Les trois types d’effort

Les trois types d’effort

Frédéric Marcérou – 18/10/2021.

« Si vous n’êtes pas capable d’expliquer quelque chose à un enfant de 6 ans, c’est que vous ne le comprenez pas vous-même ».

Albert Einstein.

« La culture, c’est comme la confiture : moins on en a, plus on l’étale ».

Françoise Sagan.

Je trouve la nomenclature des termes utilisés dans l’entraînement trop complexe. Il existe à mes yeux de trop nombreux débats stériles entre professionnels sur la différence entre les termes « force vitesse » et « puissance », ou sur la délimitation des plages d’intensités de la « puissance force » et de la « puissance vitesse ». Bref, beaucoup de blabla, de temps perdu, et donc… d’étalage de confiture.

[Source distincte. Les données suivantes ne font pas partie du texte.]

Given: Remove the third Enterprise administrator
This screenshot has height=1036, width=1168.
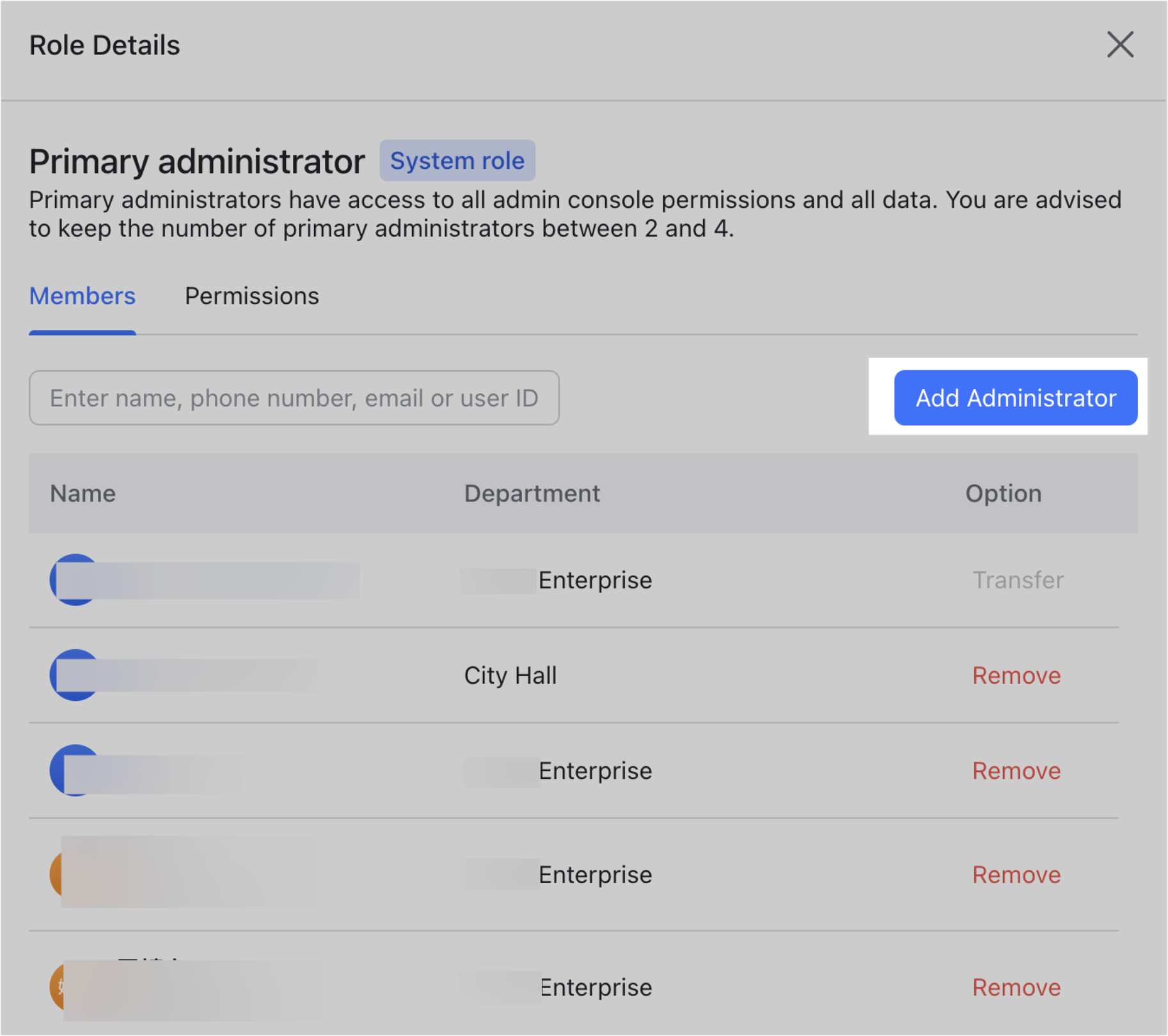Looking at the screenshot, I should [x=1016, y=771].
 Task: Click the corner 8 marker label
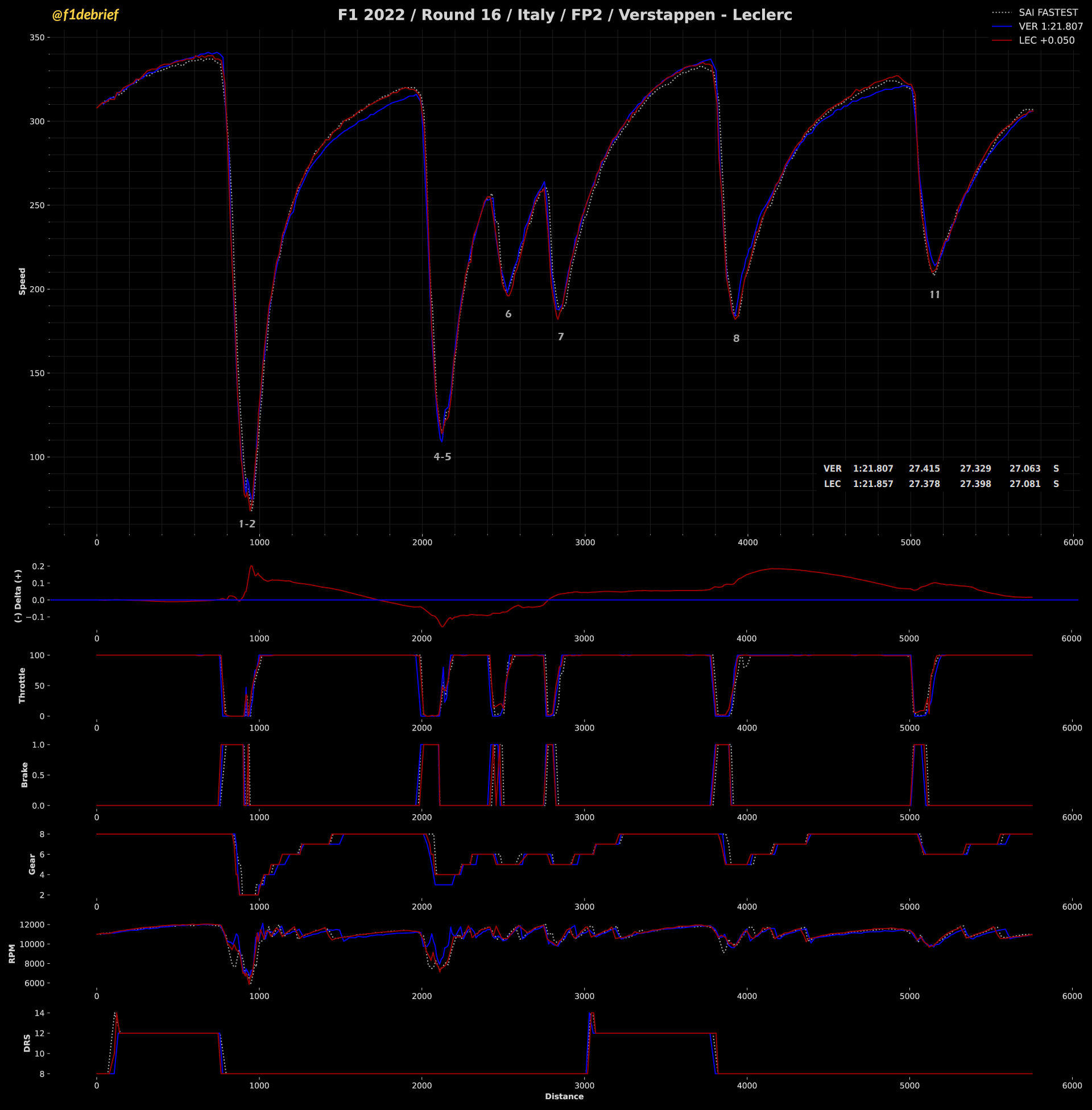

Suite à ce constat j’ai toujours essayé de rester le plus simple possible dans mon approche de la programmation, car je pense que l’on peut avoir les résultats que l’on recherche sans avoir besoin de partir dans des protocoles d’ingénieur, ou un morcellement exacerbé de la performance et de l’effort.

A l’instar de certains esprits éclairés du monde de l’entraînement, j’utilise la nomenclature qui me paraît être la plus simple : celle qui divise l’effort en 3 grandes familles. Cette nomenclature est d’habitude réservée au monde de la musculation, mais je l’ai adaptée à d’autres types de pratiques. En résumé, quel que soit l’effort que vous réalisez, vous vous retrouvez dans l’une des 3 familles suivantes.

EFFORTS MAXIMAUX : courte durée, haute intensité

Musculation : soulever une charge très lourde sur un faible nombre de répétitions.

Exemple : 3 squats avec une charge que vous ne pouvez mobiliser que 3 fois au maximum.

Ergomètre : réaliser un effort de très courte durée à intensité maximale avec résistance maximale.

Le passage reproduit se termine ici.